1) It’s better for your kids.
They’ll adjust easier to the divorce and exhibit fewer behavior problems, impulsiveness, depression, and antisocial tendencies than children with only one actively involved parent.

2) It’s better for you.
You’ll have some of the parenting responsibility lifted, freeing up your time and energy to pursue your own interests, hobbies, and career. “Randy is there legally, actively, and psychologically to back me up when I need him,” claims Carla, whose ex-husband is actively engaged in the raising of their daughter. “I can call on him any time I need.”


It’s not difficult to keep Dad involved. Here’s how:

- Go for joint custody.
This is probably the single best way to keep fathers involved.
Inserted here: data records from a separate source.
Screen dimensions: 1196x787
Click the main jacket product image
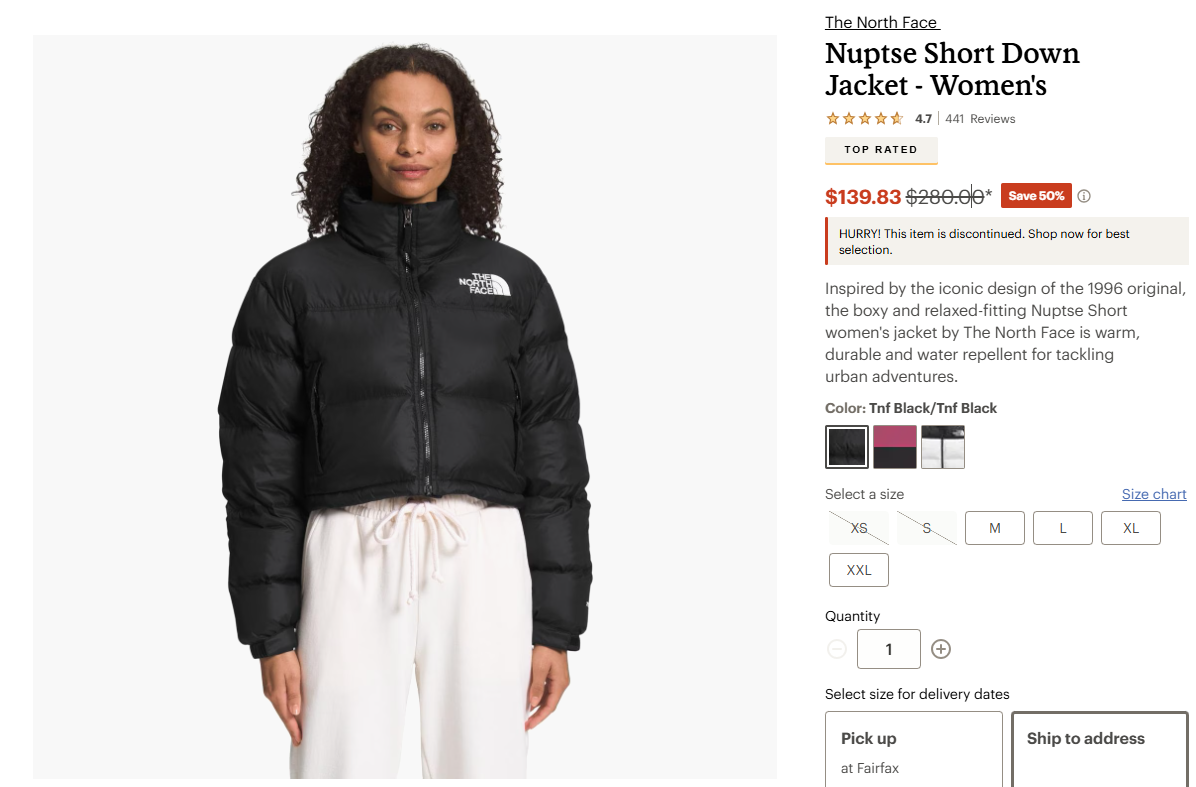(405, 407)
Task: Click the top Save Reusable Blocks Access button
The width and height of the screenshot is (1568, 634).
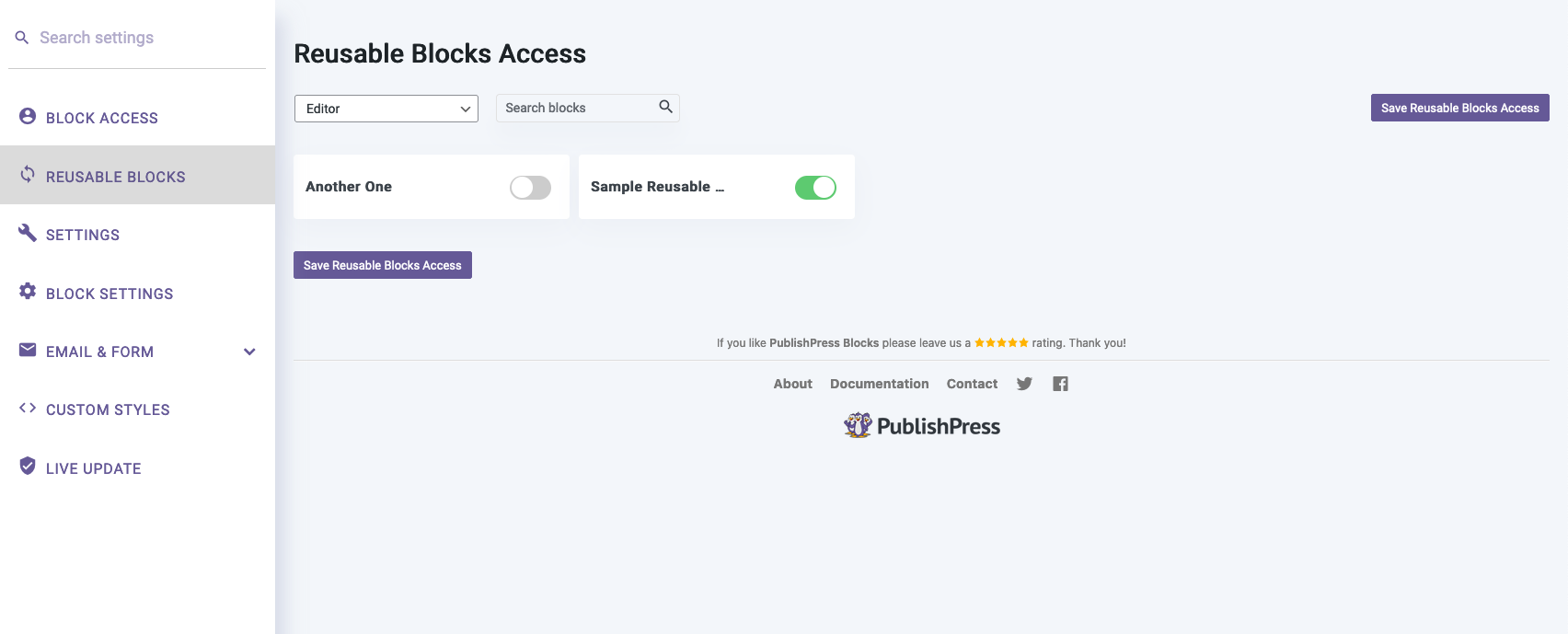Action: click(x=1459, y=107)
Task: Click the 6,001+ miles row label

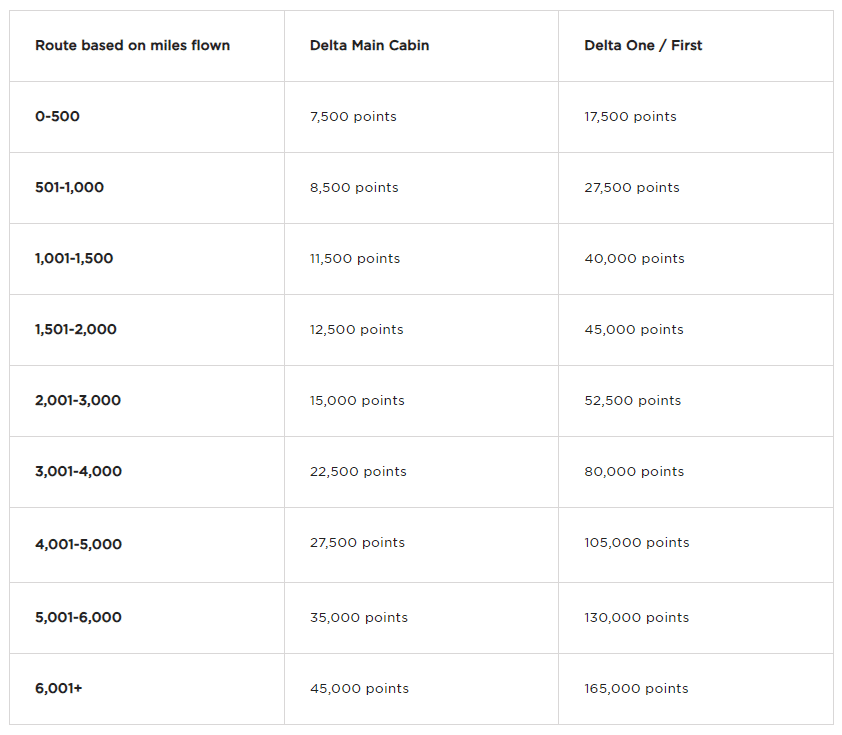Action: pos(58,688)
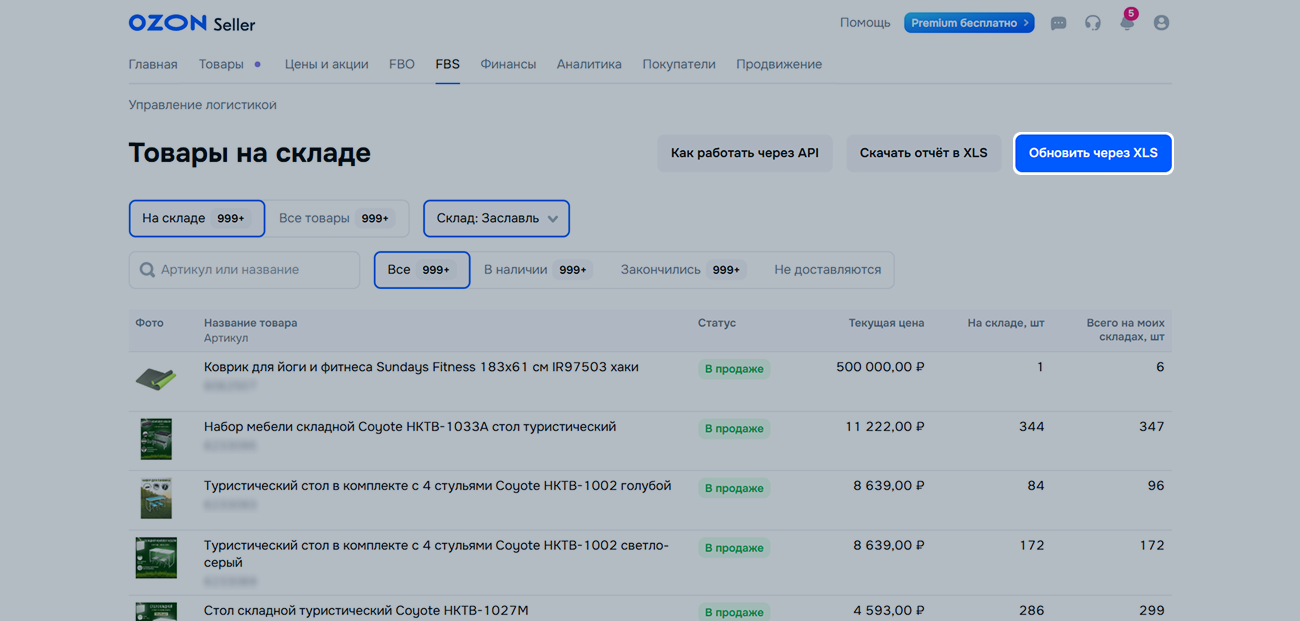Open the yoga mat product thumbnail

(156, 379)
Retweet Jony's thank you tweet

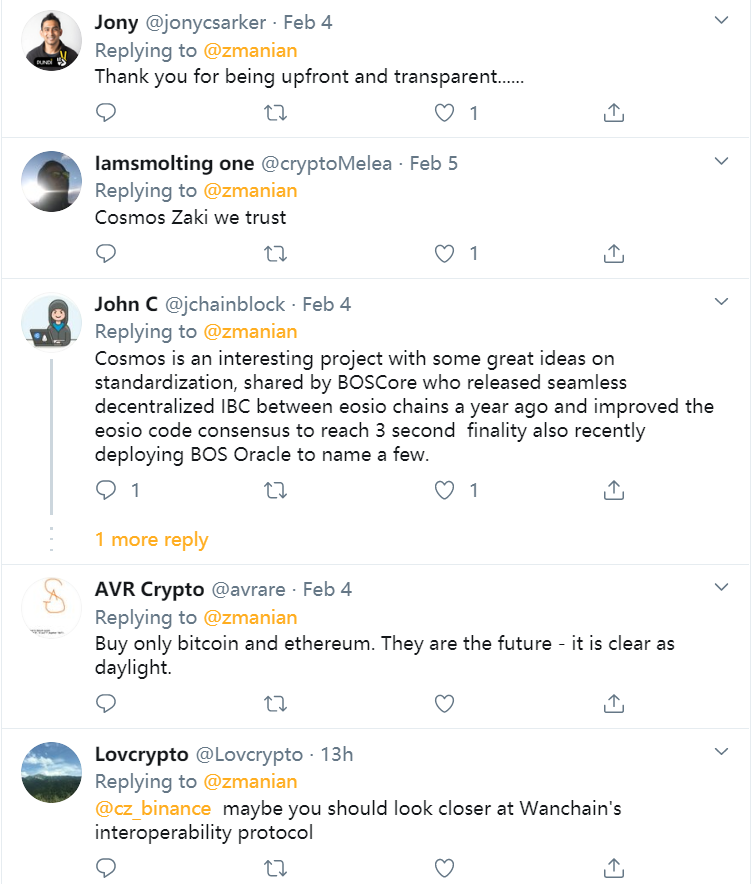click(274, 113)
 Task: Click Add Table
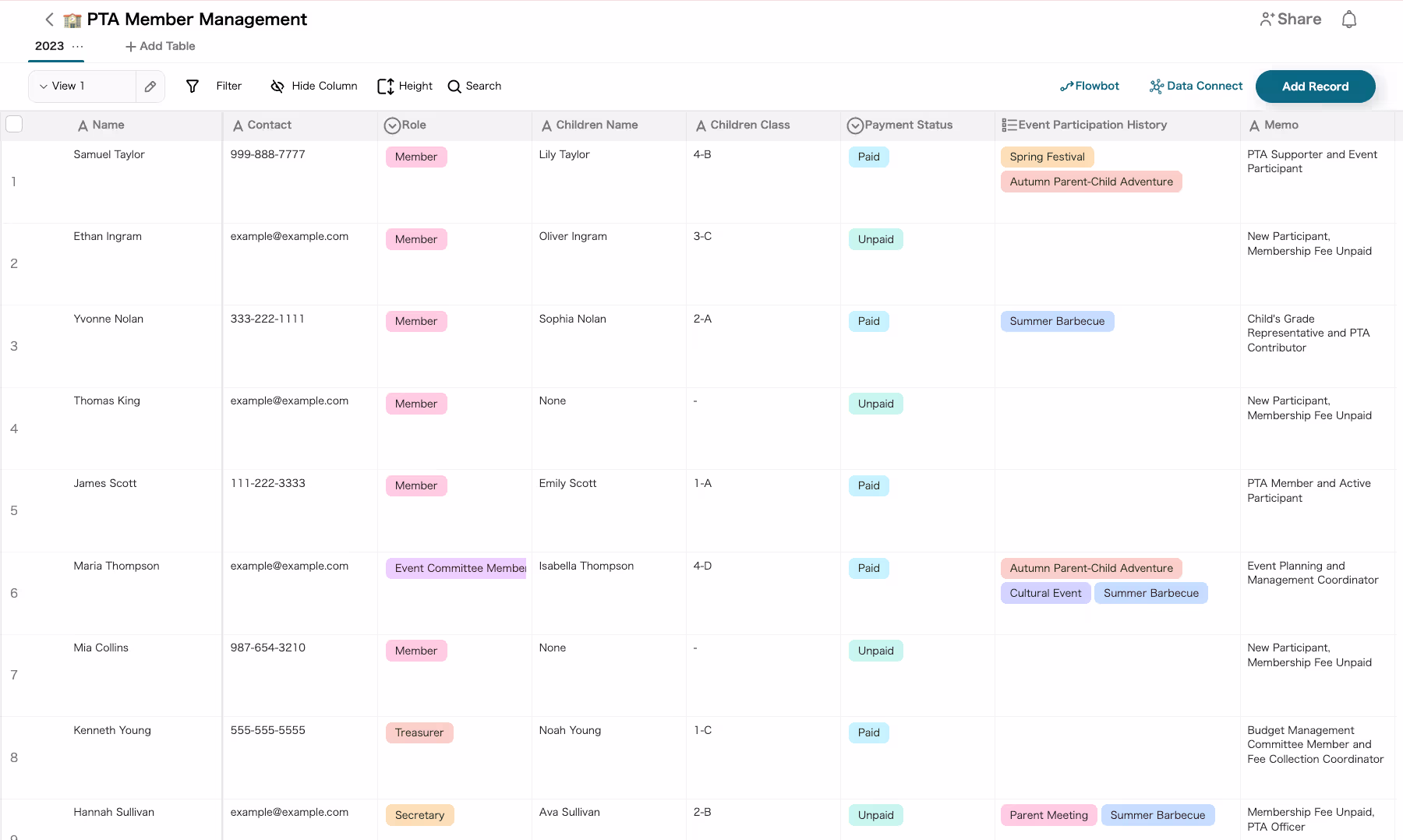160,47
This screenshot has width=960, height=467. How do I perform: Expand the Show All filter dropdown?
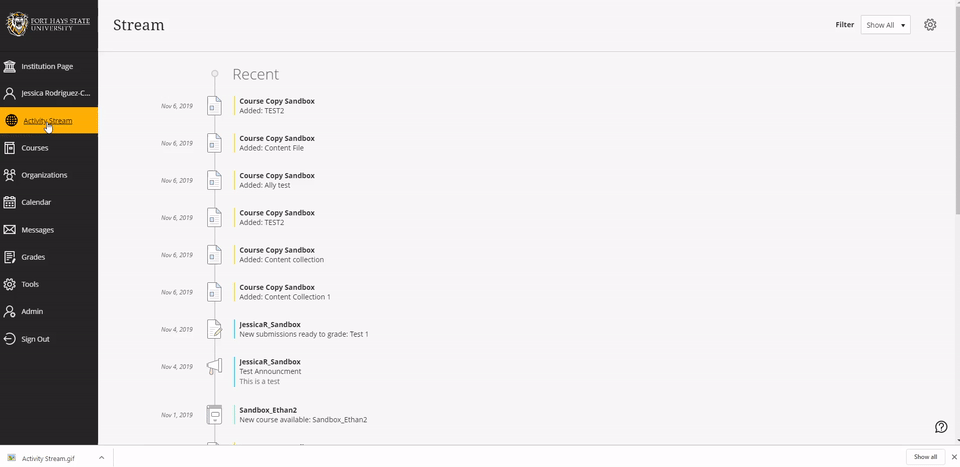885,25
Fathers who are awarded joint custody almost always pay all the child support awarded, according to a major study. The reason for this is simple: the father is being told that he matters to his kids, and that he is still a real father, with the rights of that status, not just the responsibility.

- Put your anger aside.
As angry and hurt as Susan, a New York magazine editor was, she never let that become an issue over her ex-husband Kerry’s involvement as a father. “For all the ugliness between us, I kept my head clear about the kids,” Susan emphasizes. “I never stood in his way of having access to the children because I knew how much the kids needed their father.”

- Let your ex-husband parent in his own way.
“Many women overtly prevent fathers from parenting,” says prominent psychologist John Gray, Ph.D. “They will do all sorts of things to prevent the father from taking charge of the children, then they’ll turn around and say the father doesn’t participate.” It may take all your effort to keep your lips zipped when it comes to your husband’s parenting decisions, but as long as he does not endanger your child, keep your comments to yourself.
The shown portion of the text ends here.